◆ THE REQUEST
Rewrite the listing below, replacing "Instruction:" with "Directive:" everywhere it occurs and leaving everything else unchanged.

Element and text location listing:
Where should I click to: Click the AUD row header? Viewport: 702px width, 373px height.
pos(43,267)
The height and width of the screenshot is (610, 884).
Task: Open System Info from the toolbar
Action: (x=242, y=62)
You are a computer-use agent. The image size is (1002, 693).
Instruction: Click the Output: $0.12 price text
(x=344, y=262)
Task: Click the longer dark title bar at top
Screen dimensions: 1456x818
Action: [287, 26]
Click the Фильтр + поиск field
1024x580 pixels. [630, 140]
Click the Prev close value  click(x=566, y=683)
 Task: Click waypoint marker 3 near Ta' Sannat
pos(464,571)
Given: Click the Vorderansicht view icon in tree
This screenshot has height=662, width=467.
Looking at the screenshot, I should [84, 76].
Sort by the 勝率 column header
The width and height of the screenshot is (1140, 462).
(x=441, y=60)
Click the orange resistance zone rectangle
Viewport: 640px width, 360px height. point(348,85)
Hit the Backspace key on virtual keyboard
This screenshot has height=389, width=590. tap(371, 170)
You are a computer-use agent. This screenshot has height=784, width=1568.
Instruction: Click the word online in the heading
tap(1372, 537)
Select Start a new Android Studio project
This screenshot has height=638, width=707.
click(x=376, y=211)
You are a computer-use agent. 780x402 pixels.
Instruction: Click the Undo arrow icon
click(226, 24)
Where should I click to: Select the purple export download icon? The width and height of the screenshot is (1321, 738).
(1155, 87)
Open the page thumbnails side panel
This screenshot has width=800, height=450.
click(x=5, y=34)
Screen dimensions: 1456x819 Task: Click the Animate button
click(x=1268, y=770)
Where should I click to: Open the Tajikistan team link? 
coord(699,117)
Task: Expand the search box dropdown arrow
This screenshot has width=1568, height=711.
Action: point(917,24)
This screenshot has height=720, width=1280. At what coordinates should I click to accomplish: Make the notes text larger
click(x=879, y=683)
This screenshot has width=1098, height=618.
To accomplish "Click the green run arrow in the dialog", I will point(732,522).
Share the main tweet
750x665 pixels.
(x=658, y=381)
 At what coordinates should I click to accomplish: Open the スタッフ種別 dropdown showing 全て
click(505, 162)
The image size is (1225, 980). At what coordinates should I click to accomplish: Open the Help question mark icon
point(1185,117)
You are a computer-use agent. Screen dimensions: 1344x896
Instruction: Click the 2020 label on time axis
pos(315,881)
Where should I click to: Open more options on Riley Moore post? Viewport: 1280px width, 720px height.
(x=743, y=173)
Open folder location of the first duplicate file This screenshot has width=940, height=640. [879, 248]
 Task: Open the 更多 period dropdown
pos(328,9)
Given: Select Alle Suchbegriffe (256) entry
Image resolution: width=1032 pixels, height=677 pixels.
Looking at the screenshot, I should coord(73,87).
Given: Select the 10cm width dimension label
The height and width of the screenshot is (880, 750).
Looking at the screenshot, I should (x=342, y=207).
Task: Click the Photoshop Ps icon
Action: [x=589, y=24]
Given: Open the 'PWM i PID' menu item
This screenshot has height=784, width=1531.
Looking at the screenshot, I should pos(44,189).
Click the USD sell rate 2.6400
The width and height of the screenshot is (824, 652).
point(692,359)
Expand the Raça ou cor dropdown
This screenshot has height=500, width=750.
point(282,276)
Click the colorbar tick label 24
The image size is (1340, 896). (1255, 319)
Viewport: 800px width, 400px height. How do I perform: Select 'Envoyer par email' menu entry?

◆ CORRECT RESULT
Where should I click to: Click the AUD row header? Viewport: 702px width, 373px height.
pos(43,267)
The height and width of the screenshot is (610, 884).
Task: Open System Info from the toolbar
Action: (x=242, y=62)
You are a computer-use agent. The image size is (1002, 693).
Directive: Click the Output: $0.12 price text
(x=344, y=262)
Task: Click the longer dark title bar at top
Screen dimensions: 1456x818
Action: [287, 26]
Click the Фильтр + поиск field
1024x580 pixels. [630, 140]
Click the Prev close value  click(x=566, y=683)
 Task: Click waypoint marker 3 near Ta' Sannat
pos(464,571)
Given: Click the Vorderansicht view icon in tree
This screenshot has height=662, width=467.
Looking at the screenshot, I should [84, 76].
Sort by the 勝率 column header
The width and height of the screenshot is (1140, 462).
(x=441, y=60)
Click the orange resistance zone rectangle
Viewport: 640px width, 360px height. point(348,85)
Hit the Backspace key on virtual keyboard
This screenshot has height=389, width=590. tap(371, 170)
You are a computer-use agent. This screenshot has height=784, width=1568.
Directive: Click the word online in the heading
tap(1372, 537)
Select Start a new Android Studio project
This screenshot has height=638, width=707.
click(x=376, y=211)
You are a computer-use agent. 780x402 pixels.
Directive: Click the Undo arrow icon
click(226, 24)
Where should I click to: Select the purple export download icon? The width and height of the screenshot is (1321, 738).
(1155, 87)
Open the page thumbnails side panel
This screenshot has width=800, height=450.
click(x=5, y=34)
Screen dimensions: 1456x819 Task: Click the Animate button
click(x=1268, y=770)
Where should I click to: Open the Tajikistan team link? 
coord(699,117)
Task: Expand the search box dropdown arrow
This screenshot has width=1568, height=711.
Action: point(917,24)
This screenshot has height=720, width=1280. At what coordinates should I click to accomplish: Make the notes text larger
click(x=879, y=683)
This screenshot has width=1098, height=618.
To accomplish "Click the green run arrow in the dialog", I will point(732,522).
Share the main tweet
750x665 pixels.
(x=658, y=381)
 At what coordinates should I click to accomplish: Open the スタッフ種別 dropdown showing 全て
click(505, 162)
The image size is (1225, 980). At what coordinates should I click to accomplish: Open the Help question mark icon
point(1185,117)
You are a computer-use agent. Screen dimensions: 1344x896
Directive: Click the 2020 label on time axis
pos(315,881)
Where should I click to: Open more options on Riley Moore post? Viewport: 1280px width, 720px height.
(x=743, y=173)
Open folder location of the first duplicate file This screenshot has width=940, height=640. [879, 248]
 Task: Open the 更多 period dropdown
pos(328,9)
Given: Select Alle Suchbegriffe (256) entry
Image resolution: width=1032 pixels, height=677 pixels.
Looking at the screenshot, I should coord(73,87).
Given: Select the 10cm width dimension label
The height and width of the screenshot is (880, 750).
Looking at the screenshot, I should (x=342, y=207).
Task: Click the Photoshop Ps icon
Action: [x=589, y=24]
Given: Open the 'PWM i PID' menu item
This screenshot has height=784, width=1531.
Looking at the screenshot, I should pos(44,189).
Click the USD sell rate 2.6400
The width and height of the screenshot is (824, 652).
point(692,359)
Expand the Raça ou cor dropdown
This screenshot has height=500, width=750.
point(282,276)
Click the colorbar tick label 24
The image size is (1340, 896). (1255, 319)
Viewport: 800px width, 400px height. How do I perform: Select 'Envoyer par email' menu entry?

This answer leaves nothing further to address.